Mittwoch, 28.02.2018, 09:00 Uhr
Plenargebäude Außenansicht mit Marktkirche im Hintergrund, Foto: H. Heibel

Der Mittwoch startet nach der Verlesung der amtlichen Mitteilungen um 9.10 Uhr mit der Großen Anfrage der Fraktionen der CDU und BÜNDNIS 90/DIE GRÜNEN zum Thema "Antworten auf die demografischen Entwicklungen im 'ländlichen Raum' und zur Herstellung gleichwertiger Lebensverhältnisse in Hessen" (19/6064). Die 130 Fragen umfassende Große Anfrage hat der Chef der Staatskanzlei mit der folgenden Vorbemerkung versehen, bevor er auf die Fragen im Einzelnen eingeht: "Hessen ist geprägt durch regionale Vielfalt mit unterschiedlichen Entwicklungs- und Gestaltungsmöglichkeiten, auch im "ländlichen Raum". In all diesen Regionen Hessens lebenswerte Perspektiven und gleichwertige Lebensverhältnisse zu gewährleisten, ist und bleibt erklärtes Ziel der Landesregierung. Die demografische Entwicklung, die in Hessen nicht einheitlich verläuft, verstärkt jedoch tendenziell bestehende regionale Disparitäten und führt zu neuen Herausforderungen bei der Förderung gleichwertiger Lebensverhältnisse sowohl im Ballungsraum Rhein-Main als auch im ländlichen Raum. Diesen Trends gilt es entgegenzusteuern, um den räumlich differenzierten Herausforderungen insgesamt gerecht werden zu können." Redezeit: Eine Stunde.

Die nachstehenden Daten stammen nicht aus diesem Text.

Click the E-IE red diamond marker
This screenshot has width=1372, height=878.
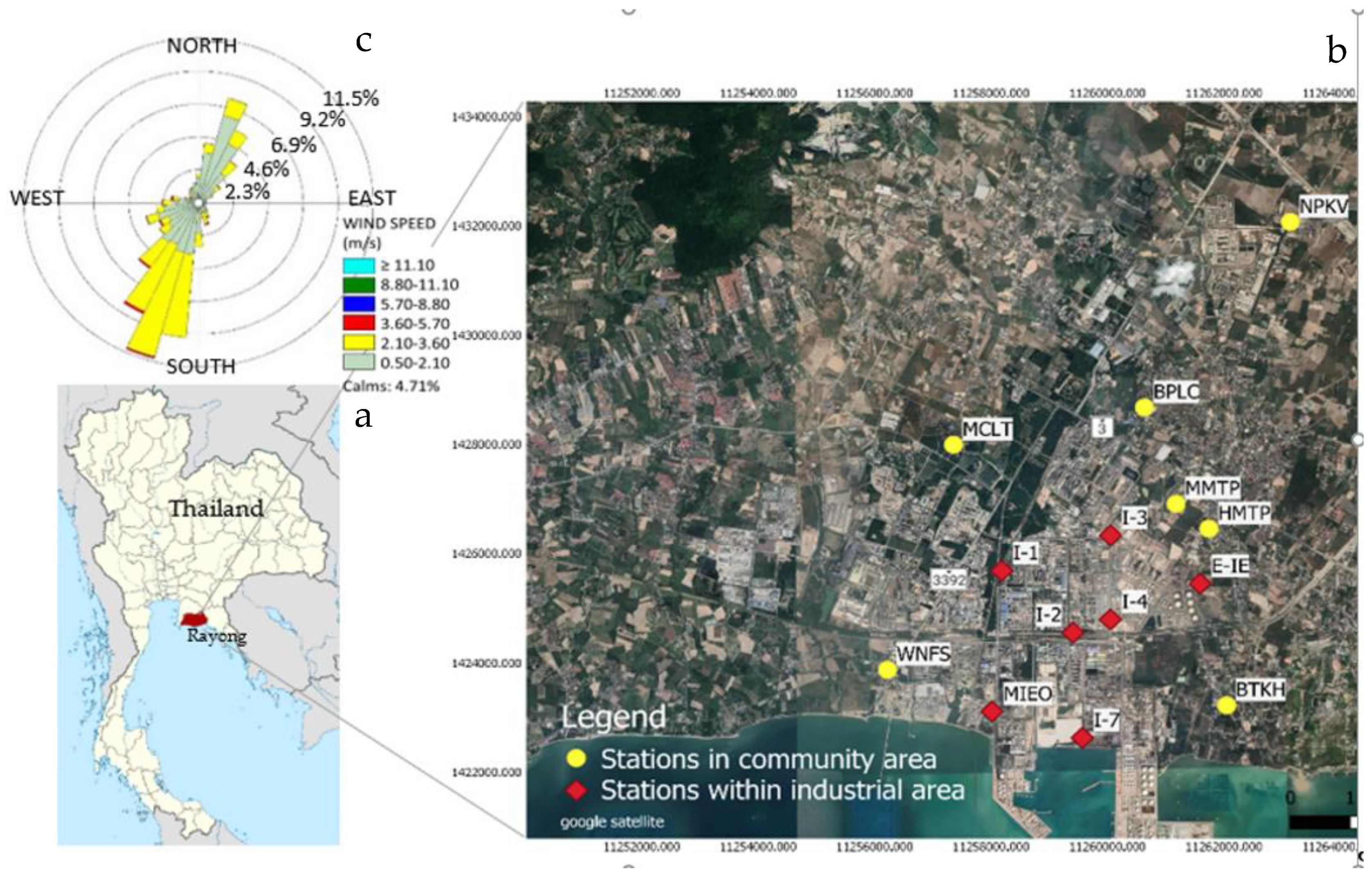click(x=1200, y=583)
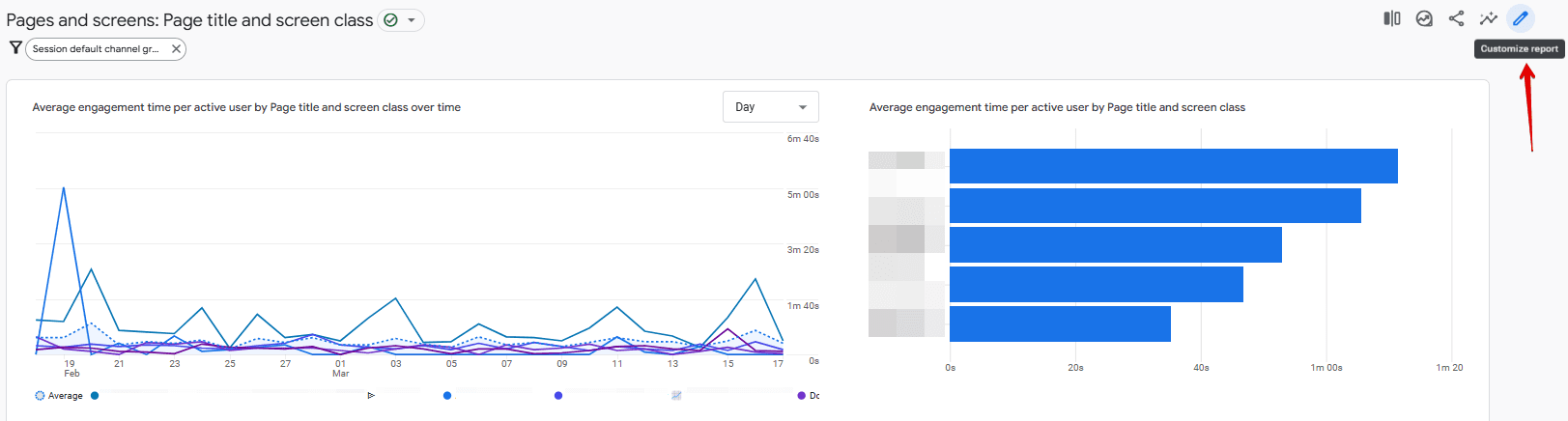This screenshot has height=421, width=1568.
Task: Select the shortest bar in bar chart
Action: click(x=1060, y=324)
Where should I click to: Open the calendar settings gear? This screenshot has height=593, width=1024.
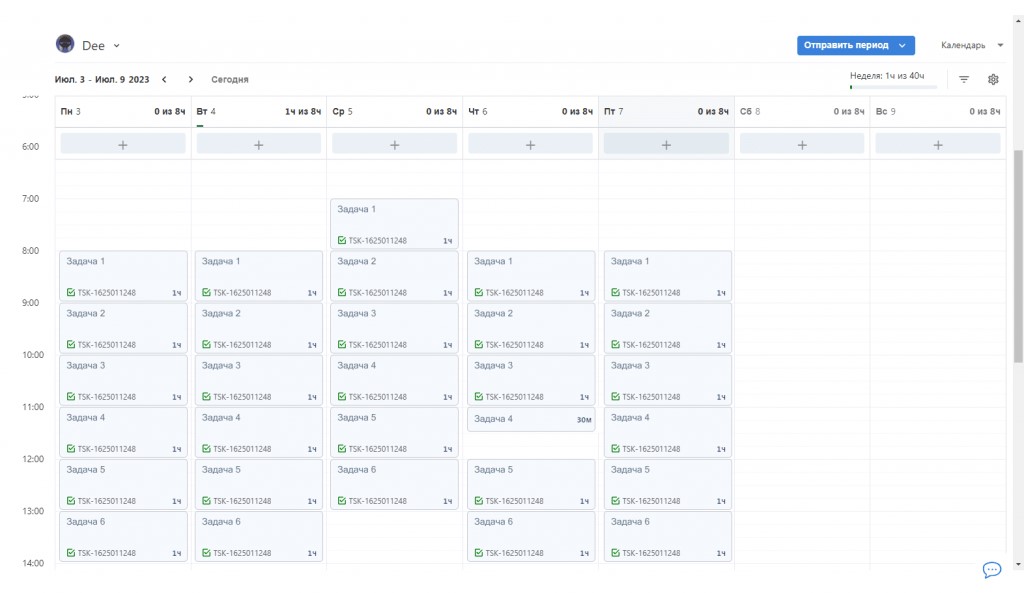point(993,79)
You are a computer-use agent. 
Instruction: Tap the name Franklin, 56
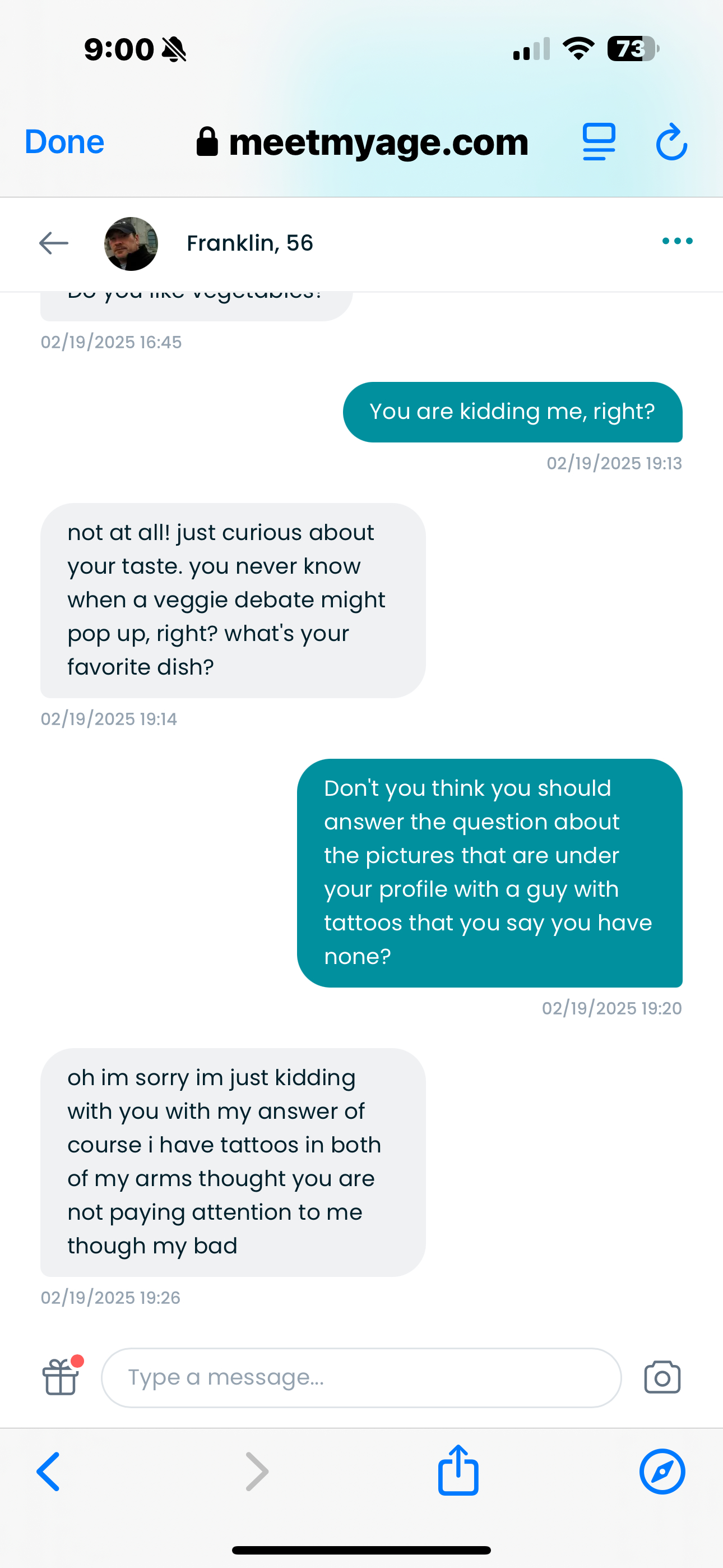(x=249, y=243)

Um 10.10 Uhr wird über den Antrag der Fraktion der SPD zum Thema "Schluss mit Mogelpackungen und Nicht-Wissen-Wollen des hessischen Kultusministers" (19/6072) disktutiert. Die Fraktion der SPD rügt die Landesregierung für ihr Versäumnis wesentliche Zahlen und Fakten zu erheben, die essenziell für die Erfüllung und Kontrolle der ureigenen Aufgaben des Hessischen Kultusministeriums seien. So habe der Kultusminister mit seiner Antwort auf die Kleine Anfrage 19/5331 mitgeteilt, dass Daten zu ausgefallenen Unterrichtsstunden nicht zentral erhoben würden und ihm nicht vorlägen. In der Antwort auf die Kleine Anfrage 19/4523 habe der Kultusminister zudem mitgeteilt, dass die Qualifikationen von befristet beschäftigten Lehrkräften ebenfalls nicht erhoben würden. In seiner Antwort auf die Große Anfrage 19/5034 gab der Kultusminister an, keine Kenntnisse zu Krankheitstagen von Lehrkräften zu haben. Die antragstellende Fraktion stellt fest, dass die Landesregierung mit ihrer Bedarfsplanung in den letzten Jahren vollkommen überfordert gewesen sei.  Deshalb wird in dem Antrag gefordert der Entprofessionalisierung des Lehrerberufs, wodurch Laien zu Lehrkräften gemacht würden, entgegenzutreten. Die Landesregierung wird aufgefordert ihrer Fürsorgepflicht für die rund 60.000 Lehrkräfte nachzukommen. Des weiteren wird die Landesregierung aufgefordert, anstatt weiteren Schönwetterreden von „Allzeithochs“ und „Rekorden“ einen hessischen Bildungsbericht vorzulegen. Durch ein umfassendes Indikationstableau sei empirisch zu erschließen, wie sich die schulische Situation jenseits von Mittelwerten darstelle. Dabei sei insbesondere der konkrete Unterrichtsausfall zu erheben. Die Redezeit für diesen Antrag beträgt eine Stunde.

  • Der Antrag 19/6072 wurde nach Aussprache an den Kulturpolitischen Ausschuss überwiesen.

Gemeinsam mit dem Antrag der SPD wird auch der Dringliche Antrag der Fraktion DIE LINKE mit dem Titel "Überlastung und Lehrkräftemangel an hessischen Schulen" (19/6098) aufgerufen. Die Fraktion DIE LINKE stellt darin fest, dass nicht nur Lehrkräfte in Hessen durch immer neue Aufgaben und Herausforderungen an der Grenze ihrer Belastbarkeit angelangt seien, sondern auch die Schulleitungen. Insbesondere die organisatorischen und verwaltungsbedingten Aufgaben machten Lehrerinnen und Lehrer sowie Schulleitungen mehr und mehr zu Betriebsmanagerinnen und Betriebsmanagern. Im Rahmen ihrer tariflichen Arbeitszeit könne ihrer Kernaufgabe, der pädagogischen Arbeit am Schulen, nicht oder nicht zu genüge nachgegangen werden. Dies führe zu vermehrten Belastungsanzeigen und gesundheitlichen Einschränkungen. Diese müssten nun endlich von der Landesregierung nicht nur zur Kenntnis genommen, sondern auch als eine sofortige Verpflichtung zum Handeln verstanden werden. Die Landesregierung wird daher aufgefordert, eine umfassende Bedarfsanalyse an Lehrkräften und Schulleitungen zumindest an den hessischen Grund-, Förder- und Berufsschulen in Auftrag zu geben.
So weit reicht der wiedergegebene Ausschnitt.